Chinese Torture Chamber Story (Man Qing Shi Da Ku Xing)
Director – Bosco Lam, Screenplay – Cheuk Bing, Producer – Wong Jing, Photography – Tony Miu. Production Company – Wong Jing’s Workshop Ltd
Yvonne Yung Hung (Little Cabbage), Lawrence Ng (Yang Nai Mu), Tonny Wong (Chiu Daai), Kwong Leung Wong (Got Siu Tai), Siu-Kee Lee (Lau Shek Tung), Ching Mai (Jane), Elvis Tsui (Wing Chung-Lung), Julie Lee (Kai Dun Fung)
A man is discovered having been killed by an aphrodisiac so strong it caused his penis to explode. His wife Little Cabbage and the scholar Yang Ni-mu are dragged before a judge, both protesting their innocence, and are charged with adultery and conspiring to kill the husband. Unknown to them, the real killers are the judge’s own son and the scholar’s wife who added the aphrodisiac to a medicinal prescription. In court, Little Cabbage and Yang Ni-mu tell the story of how they became lovers, he taking her on as a maid because her father could not afford to pay rent and the two then becoming attracted, something that inspired a host of jealousies. The judge now conspires to frame and torture the two innocents into confession.
The title may give the mistaken impression that this is either a film about sadomasochism or a study in human degradation along the lines of Salo or 120 Days of Sodom (1975). In fact, Chinese Torture Chamber Story is neither. What it is is a rather funny Hong Kong sex comedy, along the lines of the body of films that popped up following the success of Sex and Zen (1991). Hong Kong sex comedies are nothing at all like their Western counterparts. They show as much upfront as do any of the likes of 9½ Weeks (1986) or Basic Instinct (1992) but there is a remarkable lack of either the seriousness or underlying puritanical guilt that lurks beneath most Western erotic films.
Hong Kong sex films are able to balance onscreen erotic set-pieces and comedy with an effortlessness that Western directors have so far failed to find. The (pardon the pun) climax of the film here involves the heroine masturbating her husband’s ankle-length member to a deadly ejaculation that showers her in blood and kills him, a set-piece that manages to be both hysterically funny and tender at the same time. Another scene features a husband trying to tackle an invisible rapist and ending up with a mouthful of semen. The film is much ruder and cruder than the delightful Sex and Zen was but when it is funny it is very funny. There is a highly amusing sequence parodying the likes of A Chinese Ghost Story (1987), Swordsman (1990) and their various sequels, which routinely have martial arts combatants flying through the air and bouncing of trees, with a married couple whose connubial couplings competitively take place in mid-air, bouncing off trees and adapting impossible martial maneuvers.

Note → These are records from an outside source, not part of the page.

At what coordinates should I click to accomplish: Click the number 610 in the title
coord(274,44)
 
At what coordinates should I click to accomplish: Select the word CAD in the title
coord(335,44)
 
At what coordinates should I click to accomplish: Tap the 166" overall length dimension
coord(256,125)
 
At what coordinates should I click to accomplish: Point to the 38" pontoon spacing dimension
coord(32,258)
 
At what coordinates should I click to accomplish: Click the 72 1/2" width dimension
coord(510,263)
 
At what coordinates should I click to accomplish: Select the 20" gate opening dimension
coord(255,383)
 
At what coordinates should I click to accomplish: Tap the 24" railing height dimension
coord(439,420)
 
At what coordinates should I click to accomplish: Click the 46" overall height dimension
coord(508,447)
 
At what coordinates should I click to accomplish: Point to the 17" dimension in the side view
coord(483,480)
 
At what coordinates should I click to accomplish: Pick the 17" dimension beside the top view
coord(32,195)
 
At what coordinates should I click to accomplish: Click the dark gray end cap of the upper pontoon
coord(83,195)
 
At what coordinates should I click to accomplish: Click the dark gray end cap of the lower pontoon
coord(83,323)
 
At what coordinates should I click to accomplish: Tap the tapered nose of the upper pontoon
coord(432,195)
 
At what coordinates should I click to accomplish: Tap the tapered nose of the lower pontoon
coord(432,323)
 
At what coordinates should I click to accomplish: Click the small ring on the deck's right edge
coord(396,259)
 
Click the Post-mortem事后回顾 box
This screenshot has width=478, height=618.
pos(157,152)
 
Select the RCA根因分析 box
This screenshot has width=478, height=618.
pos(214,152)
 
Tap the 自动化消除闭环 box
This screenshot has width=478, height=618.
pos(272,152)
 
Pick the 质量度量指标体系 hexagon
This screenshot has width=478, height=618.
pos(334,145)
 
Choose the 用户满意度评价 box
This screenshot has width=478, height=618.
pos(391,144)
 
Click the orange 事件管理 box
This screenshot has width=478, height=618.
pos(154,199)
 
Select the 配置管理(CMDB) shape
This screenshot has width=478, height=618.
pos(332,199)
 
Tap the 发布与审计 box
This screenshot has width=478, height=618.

Of course, the entire film is a bizarre fantasy, one that plays on the popular fantasy of China’s dynastic past and where men can have penises that stretch all the way down to their ankles. Even the scenes of torture in the film manage to be more comic and disarming than they do disturbing.
There was a sequel with Chinese Torture Chamber Story II (1998).